Quick and easy corn on the cob. The simplest way to cook perfect corn on the cob is to toss an ear into the microwave for three minutes. Then, remove the husks, add some salt and butter and enjoy.
Blanching vegetables. Blanching vegetables means to boil them for five or six minutes prior to using them in a recipe. This is particularly helpful for harder vegetables such as carrots, broccoli and cauliflower that take longer to cook. Otherwise you end up with vegetables that are too crunchy.
Plump up limp vegetables. Give limp vegetables a second chance by soaking them in ice water to make them crisp after prolonged refrigeration. This is a great technique for lettuce and celery, which seem to go limp fastest. This trick also works for limp herbs.
Stir-frying vegetables. Stir-fried vegetables are a quick and easy side dish option. Or serve them over noodles or rice for a delicious meal. The secret to stir-frying is to have the pan or wok very hot and the vegetables cut into similar sized pieces so they cook evenly. Great choices are peppers, mushrooms, onions, carrots, snow peas and beans. Avoid starchy vegetables such as potatoes and yams. Stir-fried vegetables should be flavored near the end of the cooking time for the best results.
Stop white vegetables from yellowing. When cooking white vegetables, use a light colored pot and add a pinch of sugar to keep the white color and avoid yellowing.
Measure vegetables and fruits properly for recipes. When using a recipe that asks you to include a specified amount of a fruit or vegetable, it can be confusing sometimes to know just how much they mean. The general rule of thumb is that if the recipe states “1 cup of diced carrots” then you dice them first and then measure out 1 cup. If it calls for “1 carrot, diced” then it wants you to dice up one carrot. Most recipes are pretty forgiving though; so don’t stress too much over getting the prefect amount.
Roasting vegetables. There are lots of vegetables that can be carrots, potatoes, onions, peppers and squashes. For the best results, coat the vegetables evenly in oil and add seasonings before putting them in a non-stick roasting pan. A great way to ensure they don’t stick (and to make cleanup easy) is to line your pan with parchment paper. Ensure that the vegetables are evenly distributed and not overlapping one another.
Ripen tomatoes overnight. Putting green tomatoes in a brown paper bag with an overripe banana can quickly ripen them. By the morning your green tomatoes will be red and ready to eat!
Perfectly steam vegetables every time. Steaming is an easy way to cook vegetables and is a great way to retain their water-soluble vitamins. Almost all vegetables can be steamed except for starchy ones like potatoes. When steaming, make sure that vegetables are cut into equal-sized pieces so they cook evenly. To steam them, place them in a bamboo or metal steams, place the lid on the steamer and put it over a saucepan of boiling water. Always steam your vegetables with the highest possible heat to avoid sogginess and get them cooked faster.
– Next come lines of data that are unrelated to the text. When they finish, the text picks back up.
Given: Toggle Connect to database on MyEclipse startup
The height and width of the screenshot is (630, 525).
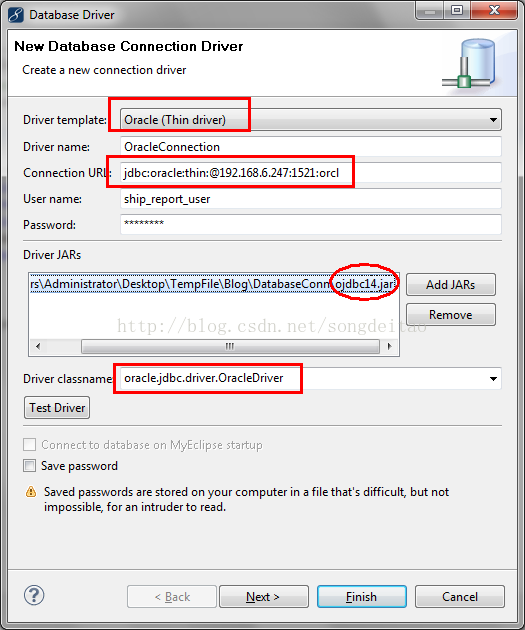Looking at the screenshot, I should [x=29, y=445].
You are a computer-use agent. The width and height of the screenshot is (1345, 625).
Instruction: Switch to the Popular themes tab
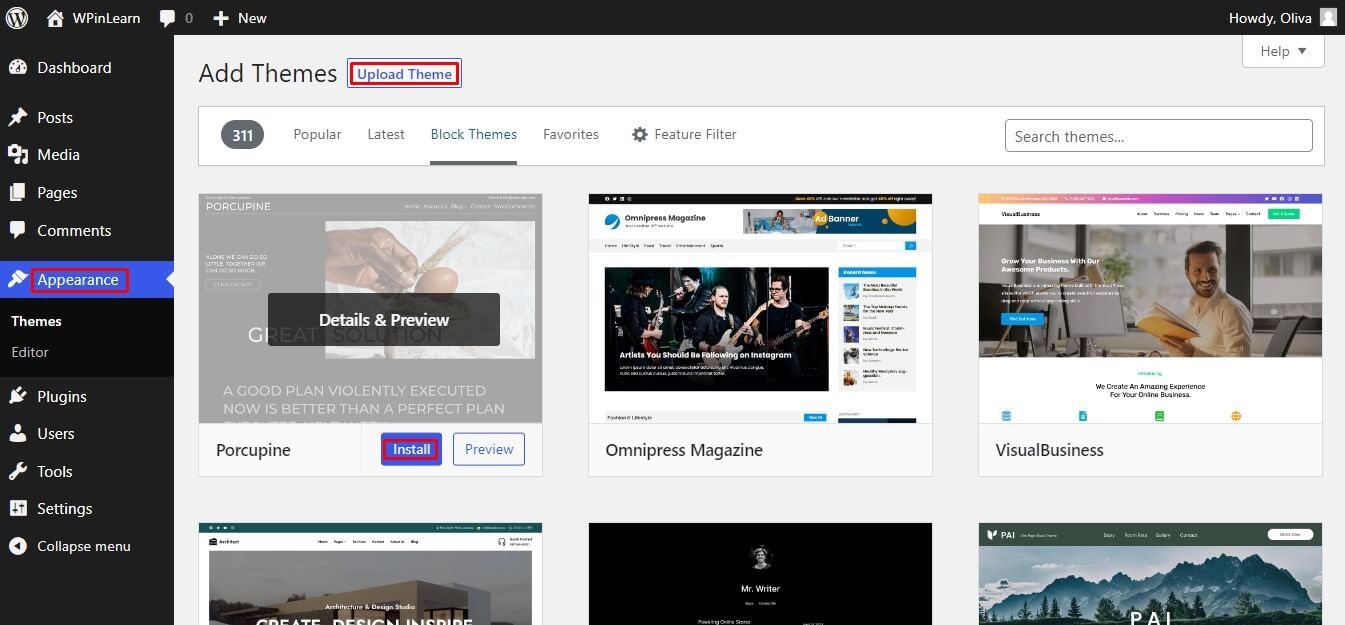(x=317, y=134)
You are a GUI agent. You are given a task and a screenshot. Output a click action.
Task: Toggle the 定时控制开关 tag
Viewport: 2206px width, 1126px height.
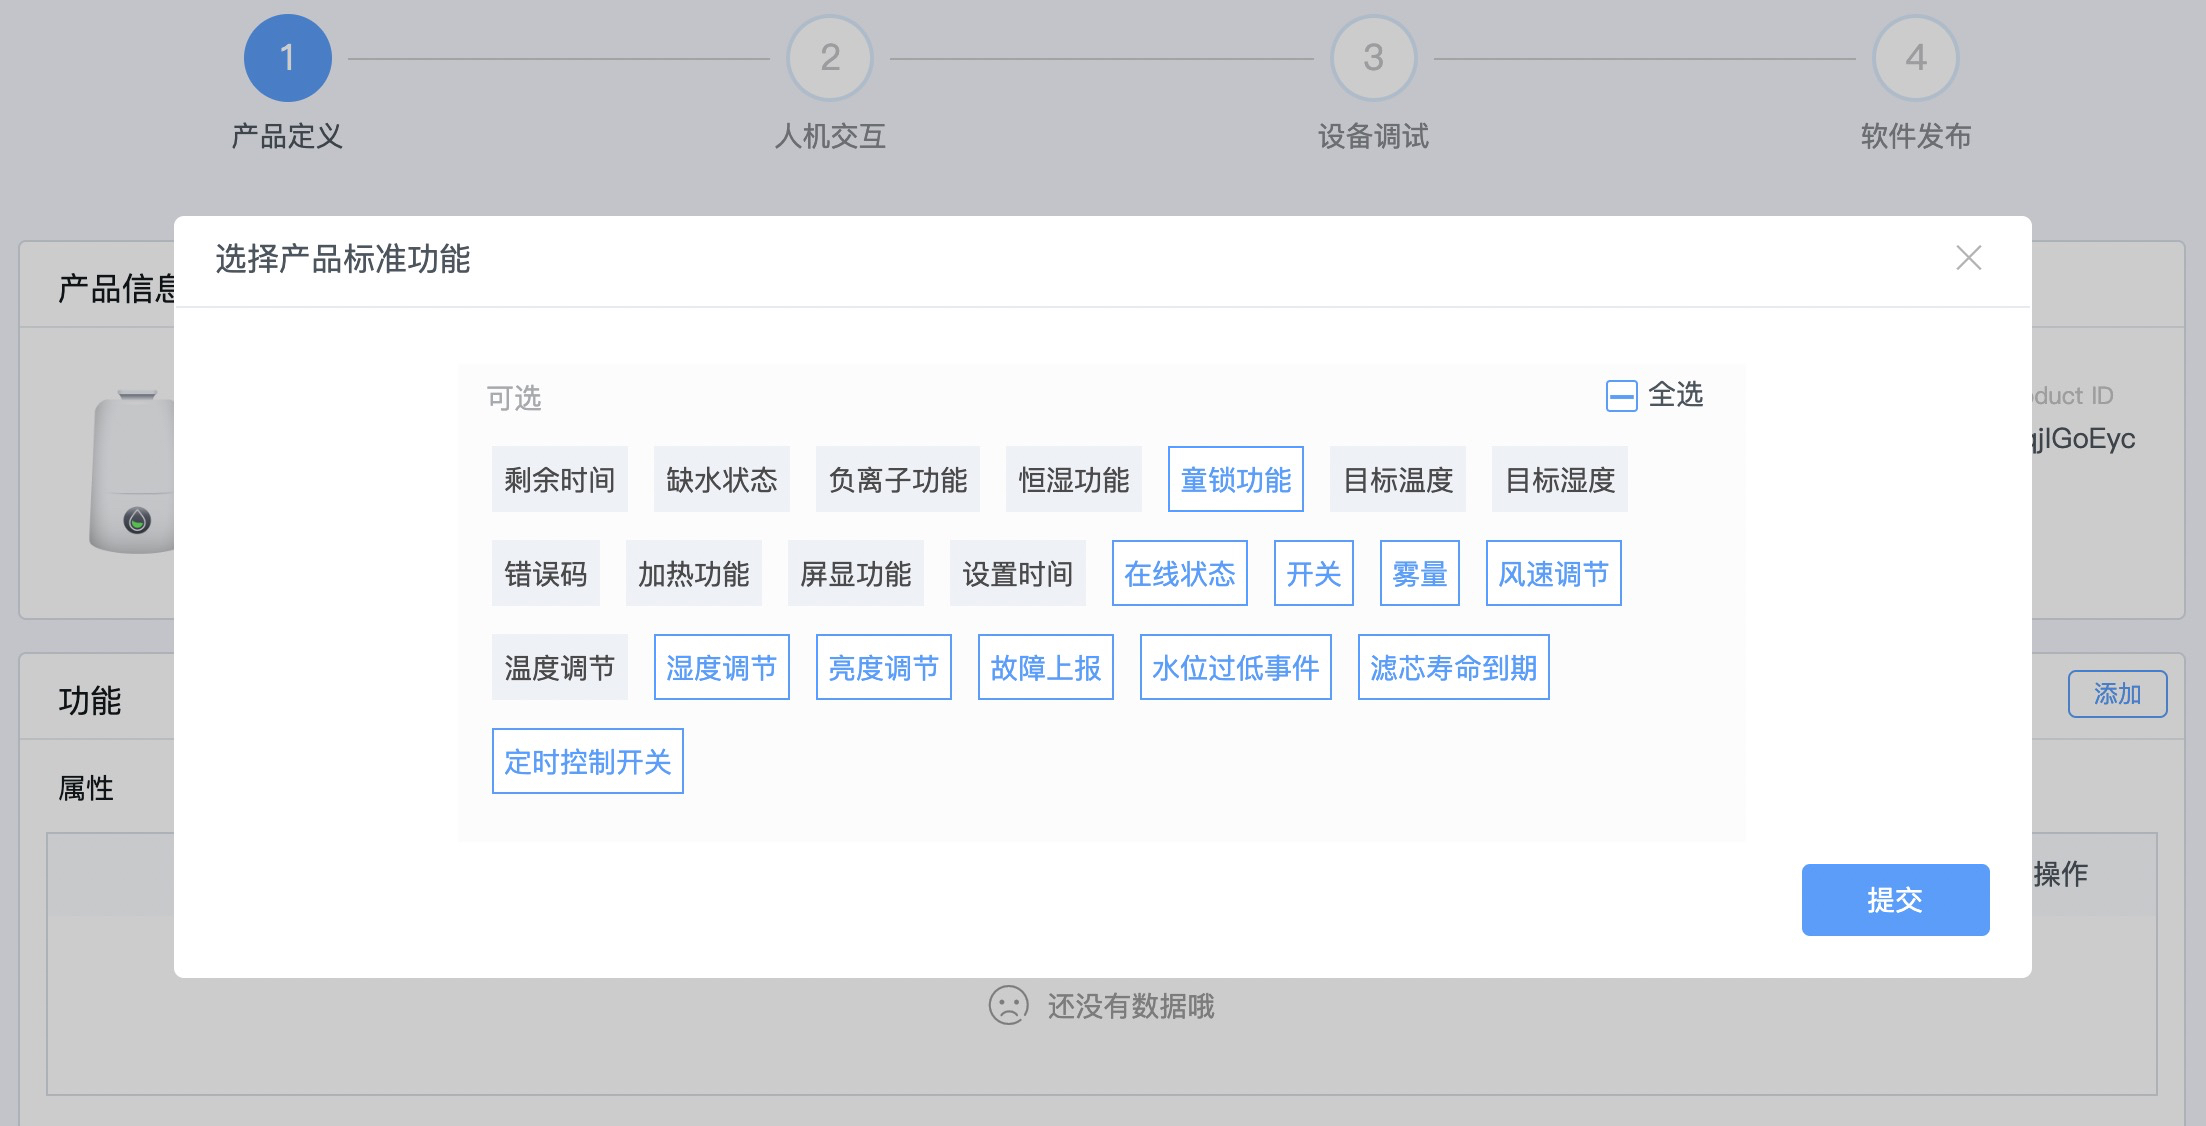pyautogui.click(x=587, y=762)
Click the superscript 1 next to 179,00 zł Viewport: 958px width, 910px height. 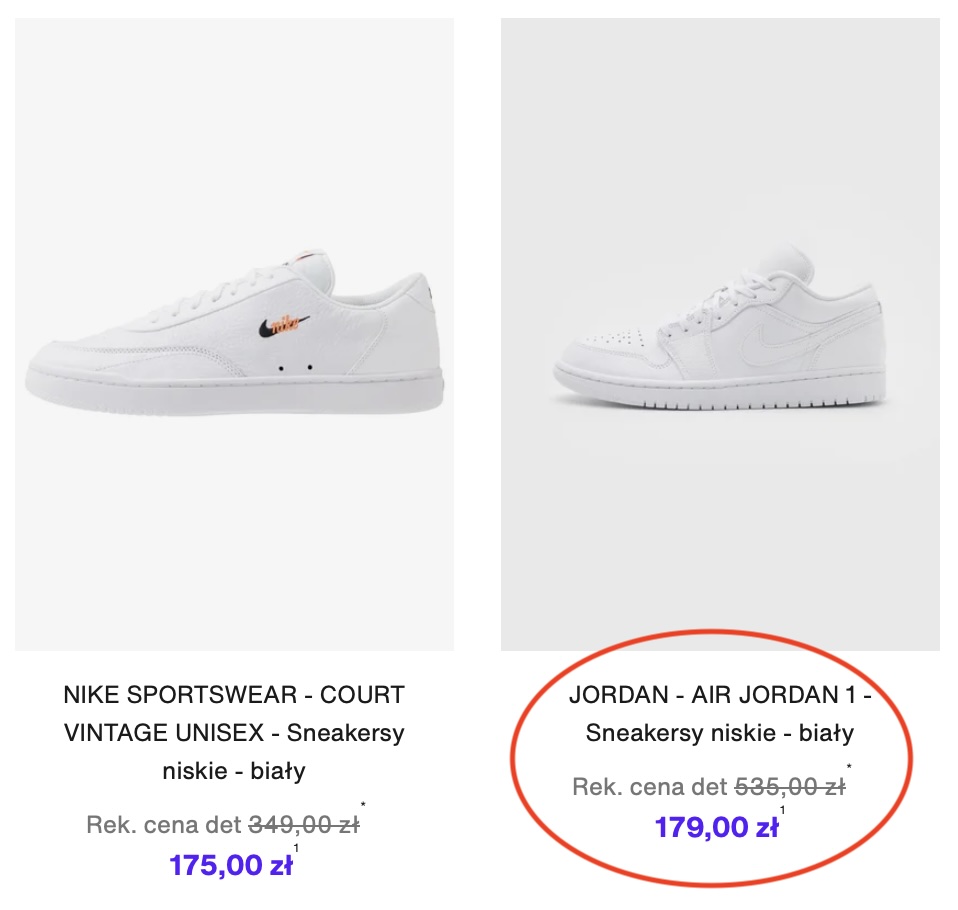click(x=782, y=810)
Make sautéed onions even sweeter. For tastier sautéed onions, add a few drops of honey to the pan after heating the oil or butter and before adding the onions. Or if you don’t have any honey, add some sugar on top of the onions once they start to soften. This is especially tasty if you’ll be using the onions on a pizza, steak or hamburger.
Easily peel peaches and tomatoes. Whenever you have to peel peaches or tomatoes, the easiest way is to first immerse them in boiling water for 30 seconds. Then use a sharp paring knife to remove the peel.
Make delicious salads. If you’ve only ever used iceberg lettuce to make salads, now is the time to branch out and try something new. Red and green leaf lettuces make an excellent – and healthier – alternative. To make the perfect salad be sure to get yourself an inexpensive salad spinner. Nothing is more unappetizing than soggy lettuce leaves. And the extra water will dilute the flavor of your dressing.
Steam vegetables without a steamer. Don’t have a steamer? Make enough small aluminium foil balls to cover the bottom of your pan and fill with water to half the height of the foil balls. Boil the water, and once it is boiling, add whatever you are cooking. Expect it to be finished in about 10-15 minutes.
Use pureed vegetables. Pureed vegetables make an excellent thickener for sauces and stews. Consider pureeing your leftovers and freezing them in small plastic bags. Just be sure to heat thoroughly before adding to a hot sauce.
Roast red peppers. Wash and place whole red peppers on the barbecue grill. Grill them on HIGH to char the skin all around. This takes 15-20 minutes. You’ll know they’re done when their skin is black and lifting away from the flesh in places. Then cool them in a paper bag to loosen the blackened skin. Simply peel them and remove the seeds. Roasted red peppers make an excellent topping for pizzas, hamburgers and quesadillas or are delicious all on their own!